▶ _TO DO_
Your answer should be only the lines below from the one with "Click the institution" to the one with "is (857, 441).", repeated exactly, ends included.
Segment Start: SUPPLIED DATA
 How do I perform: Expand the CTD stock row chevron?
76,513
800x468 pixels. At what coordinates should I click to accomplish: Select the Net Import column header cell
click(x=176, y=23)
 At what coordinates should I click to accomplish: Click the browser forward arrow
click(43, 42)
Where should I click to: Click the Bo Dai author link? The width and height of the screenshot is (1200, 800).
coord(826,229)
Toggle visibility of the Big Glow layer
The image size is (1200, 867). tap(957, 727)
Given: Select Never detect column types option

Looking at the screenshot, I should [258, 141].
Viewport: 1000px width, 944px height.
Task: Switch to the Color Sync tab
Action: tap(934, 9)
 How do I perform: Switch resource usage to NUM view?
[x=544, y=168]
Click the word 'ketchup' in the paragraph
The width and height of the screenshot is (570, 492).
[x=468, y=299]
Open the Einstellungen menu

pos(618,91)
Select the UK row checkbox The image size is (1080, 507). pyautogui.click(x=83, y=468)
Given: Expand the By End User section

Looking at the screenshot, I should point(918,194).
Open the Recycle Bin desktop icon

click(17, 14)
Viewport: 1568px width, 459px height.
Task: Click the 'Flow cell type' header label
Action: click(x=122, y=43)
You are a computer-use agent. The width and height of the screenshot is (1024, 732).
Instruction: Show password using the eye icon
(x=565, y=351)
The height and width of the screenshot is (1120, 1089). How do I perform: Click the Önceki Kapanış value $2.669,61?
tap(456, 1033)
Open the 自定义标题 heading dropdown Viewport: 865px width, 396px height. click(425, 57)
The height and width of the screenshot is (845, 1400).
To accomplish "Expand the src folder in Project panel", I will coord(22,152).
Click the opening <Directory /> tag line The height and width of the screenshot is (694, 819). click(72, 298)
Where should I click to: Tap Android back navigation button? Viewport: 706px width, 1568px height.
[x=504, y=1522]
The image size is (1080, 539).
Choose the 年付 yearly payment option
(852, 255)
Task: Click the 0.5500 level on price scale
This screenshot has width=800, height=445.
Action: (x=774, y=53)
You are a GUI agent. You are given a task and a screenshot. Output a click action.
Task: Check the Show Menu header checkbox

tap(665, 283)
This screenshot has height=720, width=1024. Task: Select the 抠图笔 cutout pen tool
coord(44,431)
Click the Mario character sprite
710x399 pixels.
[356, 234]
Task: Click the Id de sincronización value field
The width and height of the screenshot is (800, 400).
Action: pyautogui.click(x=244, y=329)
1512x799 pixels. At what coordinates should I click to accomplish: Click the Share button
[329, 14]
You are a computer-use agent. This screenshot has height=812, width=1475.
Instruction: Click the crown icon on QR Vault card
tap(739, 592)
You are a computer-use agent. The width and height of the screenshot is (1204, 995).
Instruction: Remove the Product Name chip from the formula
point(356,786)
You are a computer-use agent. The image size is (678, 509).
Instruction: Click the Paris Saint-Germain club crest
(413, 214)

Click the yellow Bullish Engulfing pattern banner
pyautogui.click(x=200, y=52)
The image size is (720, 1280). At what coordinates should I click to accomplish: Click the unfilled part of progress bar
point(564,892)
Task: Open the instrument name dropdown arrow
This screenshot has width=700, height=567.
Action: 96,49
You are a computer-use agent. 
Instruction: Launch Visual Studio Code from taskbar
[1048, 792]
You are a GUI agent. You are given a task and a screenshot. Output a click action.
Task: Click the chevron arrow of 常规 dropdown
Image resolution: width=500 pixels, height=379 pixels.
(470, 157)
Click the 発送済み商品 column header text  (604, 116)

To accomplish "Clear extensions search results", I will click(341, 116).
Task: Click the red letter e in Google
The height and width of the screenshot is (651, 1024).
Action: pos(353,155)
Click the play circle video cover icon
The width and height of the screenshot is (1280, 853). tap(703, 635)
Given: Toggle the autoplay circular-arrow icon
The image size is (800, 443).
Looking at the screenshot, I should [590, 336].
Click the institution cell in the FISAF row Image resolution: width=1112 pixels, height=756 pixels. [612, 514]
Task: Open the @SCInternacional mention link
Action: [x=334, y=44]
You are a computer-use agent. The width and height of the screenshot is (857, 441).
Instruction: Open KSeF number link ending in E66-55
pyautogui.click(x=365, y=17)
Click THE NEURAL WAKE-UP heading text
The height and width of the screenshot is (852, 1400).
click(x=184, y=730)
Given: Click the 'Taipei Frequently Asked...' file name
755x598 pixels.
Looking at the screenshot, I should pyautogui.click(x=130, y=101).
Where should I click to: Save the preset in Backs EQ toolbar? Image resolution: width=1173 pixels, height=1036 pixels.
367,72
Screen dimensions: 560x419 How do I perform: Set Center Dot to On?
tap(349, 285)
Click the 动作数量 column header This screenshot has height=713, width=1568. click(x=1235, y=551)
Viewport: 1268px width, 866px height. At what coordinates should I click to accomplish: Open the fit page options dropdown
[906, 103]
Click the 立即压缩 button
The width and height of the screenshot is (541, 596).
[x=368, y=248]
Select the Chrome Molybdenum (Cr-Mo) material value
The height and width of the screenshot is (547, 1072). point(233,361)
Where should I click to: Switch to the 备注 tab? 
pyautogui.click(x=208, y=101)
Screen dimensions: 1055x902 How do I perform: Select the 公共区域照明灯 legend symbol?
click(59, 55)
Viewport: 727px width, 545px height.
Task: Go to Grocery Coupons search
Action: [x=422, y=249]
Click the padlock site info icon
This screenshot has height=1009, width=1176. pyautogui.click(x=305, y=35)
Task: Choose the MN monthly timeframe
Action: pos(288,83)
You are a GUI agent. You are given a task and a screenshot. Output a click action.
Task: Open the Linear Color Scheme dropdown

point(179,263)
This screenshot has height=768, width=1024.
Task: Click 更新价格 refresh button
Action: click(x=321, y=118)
Segment End: SUPPLIED DATA
▶ _SOLVED PROBLEM_
Click the institution cell in the FISAF row Image resolution: width=1112 pixels, height=756 pixels. [612, 514]
Task: Open the @SCInternacional mention link
Action: [x=334, y=44]
You are a computer-use agent. The width and height of the screenshot is (857, 441).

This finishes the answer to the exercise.